Two weeks ago, more than 4,000 wide-eyed teens streamed into a once-elegant ballroom on Lawrence Avenue where it seemed all their musical fantasies might come true. At one novelty booth near the back of the main floor they could play guitars loaded with effects; at another they could burn their own CDs, compiling tracks by preapproved alternative bands. The concert later that evening was being sponsored by Yahoo! Outloud. The tickets were a steal at $15, so many kids lined up to buy souvenir T-shirts at $30 a pop. The most popular booth by far offered a photographer with a digital camera and cardboard cutouts of guitar-pop band Weezer. Any fan could get a free color photo of herself posing with her favorite two-dimensional rock star.

In the ladies' lounge two girls about 16 years old breathlessly discussed their rock star crushes. "You know, we should go stand in that certain area right now," said one, "so that we can see that one person." Weezer's set was still hours away.

Claiming floor space is important to a girl like her. The closer she is to the front, the greater her chances of enticing her love object. This is what turns a fan into a groupie--abandoning reason, diving headfirst into rapture, making oneself vulnerable. Perhaps her hero will notice the twinkle in her eye or the way she shakes her hips and pull her onstage for a kiss. Perhaps he'll invite her backstage to enjoy the band's catered food and fine wine. Perhaps after the set he'll retrieve her with a bouquet of flowers and an aching hard-on, handling her body the way he handles his guitar.

It never occurs to her that a suburban teen might have nothing in common with a 30-year-old professional musician. Streamers and banners decorate the stage, and the band's videos are projected on the backboards of basketball hoops. It could be her homecoming dance, with the school mascot replaced by a Weezer logo. The band's songs all explore the mysterious phenomenon of falling in and out of love--a topic with which she's all too familiar. One song, "Surfwax America," even takes a poke at the jocks who call her a freak and a slut. This guy understands.

___

▶ DIRECTION 1
According to the Weezer concert piece, how much did the concert tickets cost?
▶ DIRECTION 2
Do these statements agree with the Weezer concert piece? Answer yes or no for each, and quote the words that decide it.
(a) More than 4,000 teens came into the ballroom.
(b) Souvenir T-shirts sold for $15.
(c) The band's videos were shown on the backboards of basketball hoops.
▶ DIRECTION 3
Summarize the Weezer concert piece in two sentences.
The material that comes next stands apart from the Weezer concert piece.

▶ ENTRIES SUPPLIED
___

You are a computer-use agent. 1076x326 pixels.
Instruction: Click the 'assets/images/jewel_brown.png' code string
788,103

___

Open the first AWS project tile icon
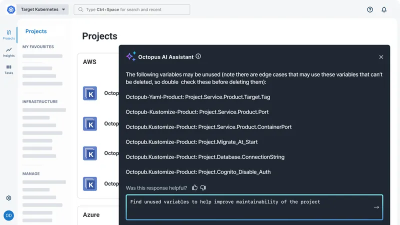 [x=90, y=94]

___

▶ WORKED SOLUTION 1
$15

▶ WORKED SOLUTION 2
(a) Yes: "more than 4,000 wide-eyed teens streamed into a once-elegant ballroom on Lawrence Avenue"
(b) No: "many kids lined up to buy souvenir T-shirts at $30 a pop"
(c) Yes: "the band's videos are projected on the backboards of basketball hoops"

▶ WORKED SOLUTION 3
More than 4,000 teens filled a Lawrence Avenue ballroom for a concert sponsored by Yahoo! Outloud, where booths let them play guitars, burn CDs, and pose for free photos with cardboard cutouts of Weezer. A teenage fan hopes that claiming space near the front will get her hero to notice her, and she feels the band understands her because its songs explore falling in and out of love.